*** DATA TO PROCESS ***

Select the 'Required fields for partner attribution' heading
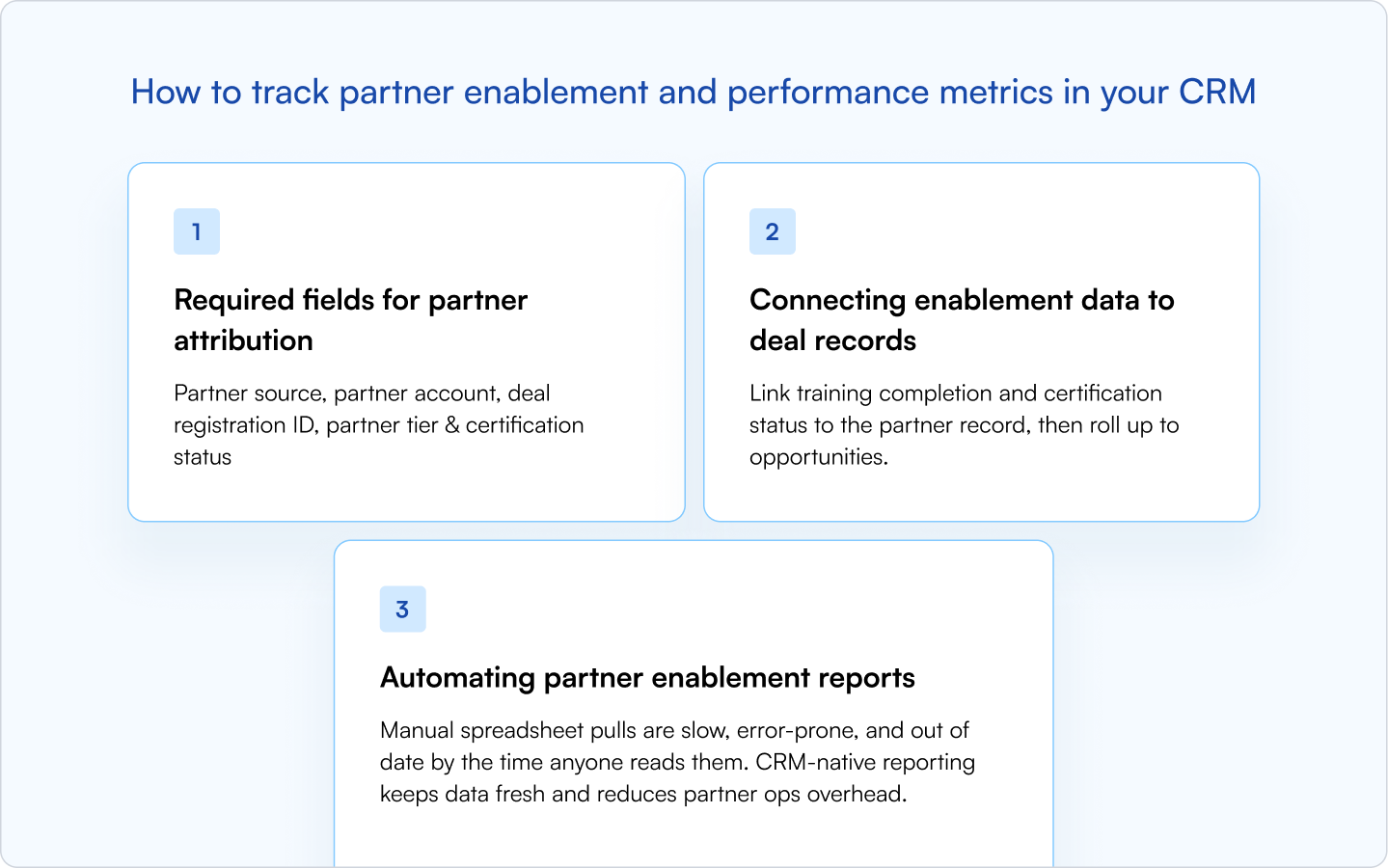The width and height of the screenshot is (1388, 868). point(350,320)
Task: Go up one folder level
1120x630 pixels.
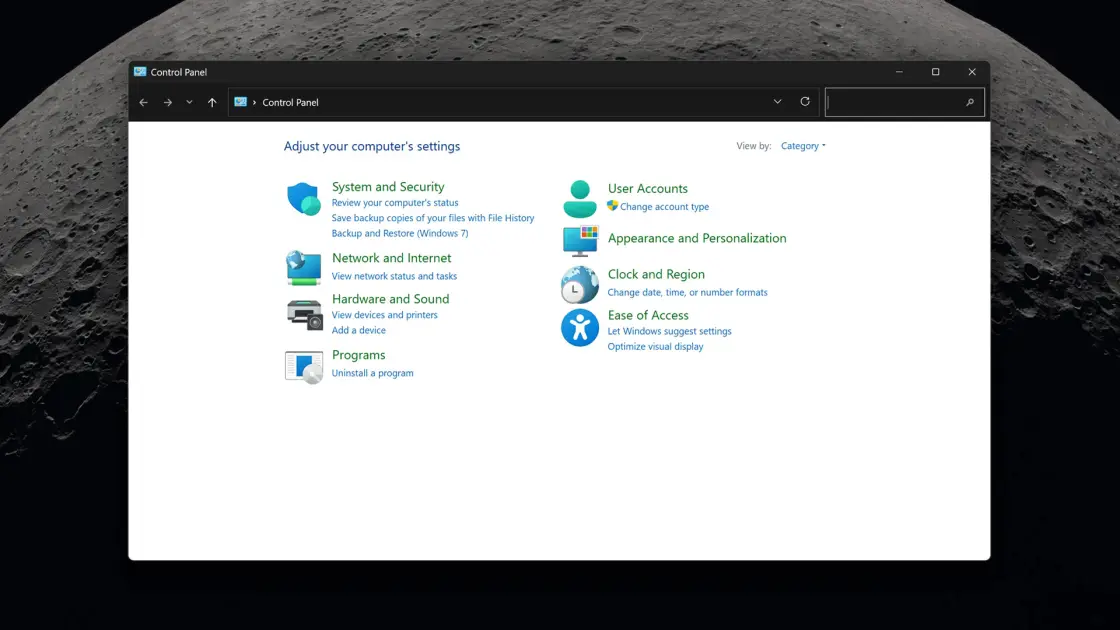Action: 212,102
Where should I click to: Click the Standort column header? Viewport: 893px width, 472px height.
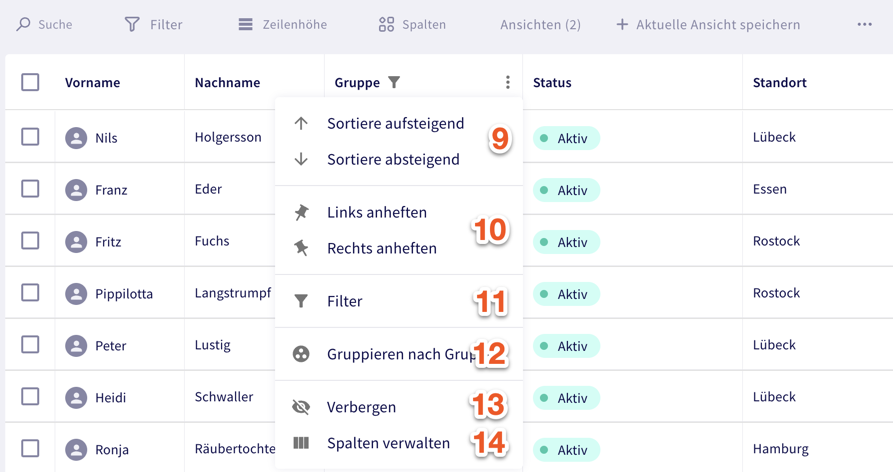coord(780,82)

*** End of DATA TO PROCESS ***

◆ ASSIGNMENT: The material above is to be output exactly, with each picture left out.

◆ ANSWER TO THIS EXERCISE:
Select the 'Required fields for partner attribution' heading
The width and height of the screenshot is (1388, 868). point(350,320)
Task: Go up one folder level
1120x630 pixels.
Action: 212,102
Where should I click to: Click the Standort column header? Viewport: 893px width, 472px height.
coord(780,82)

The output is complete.